— Start Exercise inputs —

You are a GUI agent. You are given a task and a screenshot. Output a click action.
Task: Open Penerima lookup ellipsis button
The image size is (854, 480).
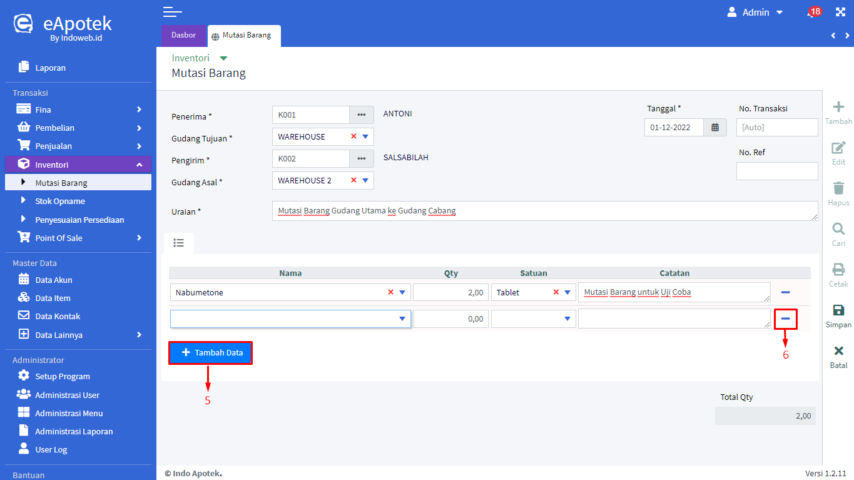(x=361, y=115)
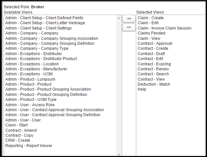Select Admin - Product - Lumpsum
This screenshot has height=157, width=207.
[30, 79]

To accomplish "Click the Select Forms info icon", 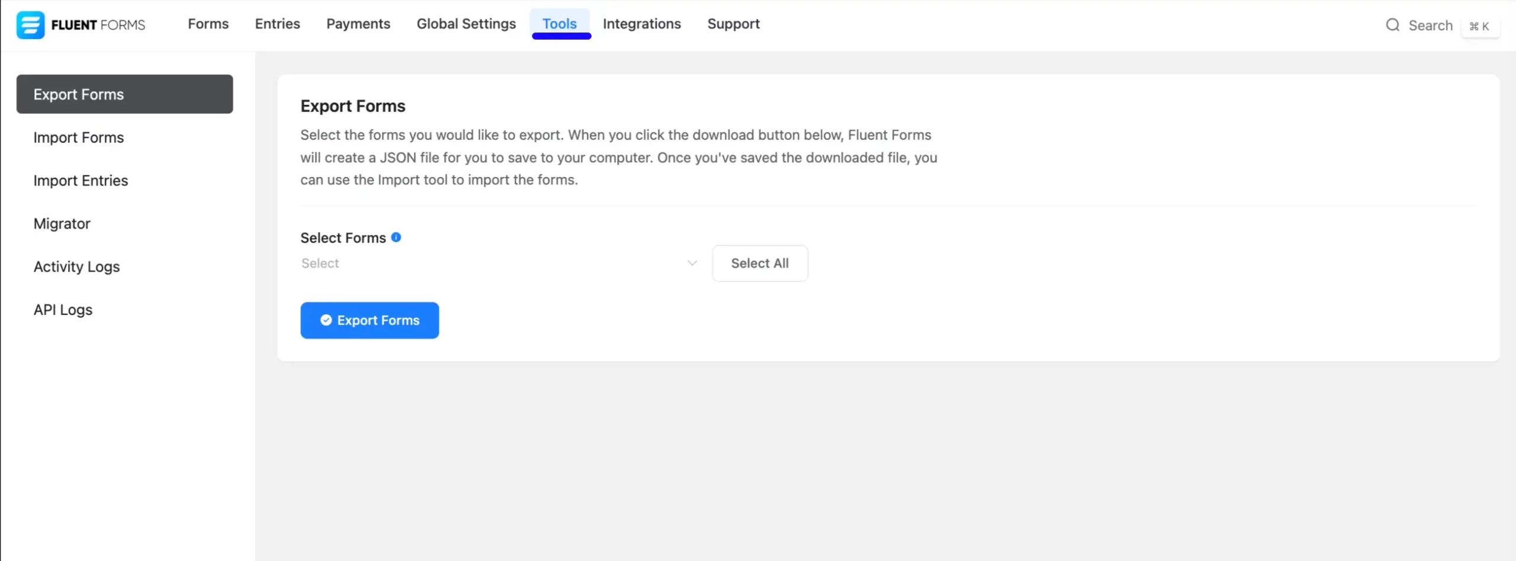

— End Exercise inputs —

Exercise objective
Reproduce every line of the records above word for word, leaving out the pictures.

Written reply
You are a GUI agent. You are given a task and a screenshot. Output a click action.
Task: Open Penerima lookup ellipsis button
The image size is (854, 480).
(x=361, y=115)
Select Admin - Product - Lumpsum
This screenshot has height=157, width=207.
[30, 79]

To accomplish "Click the Select Forms info icon", 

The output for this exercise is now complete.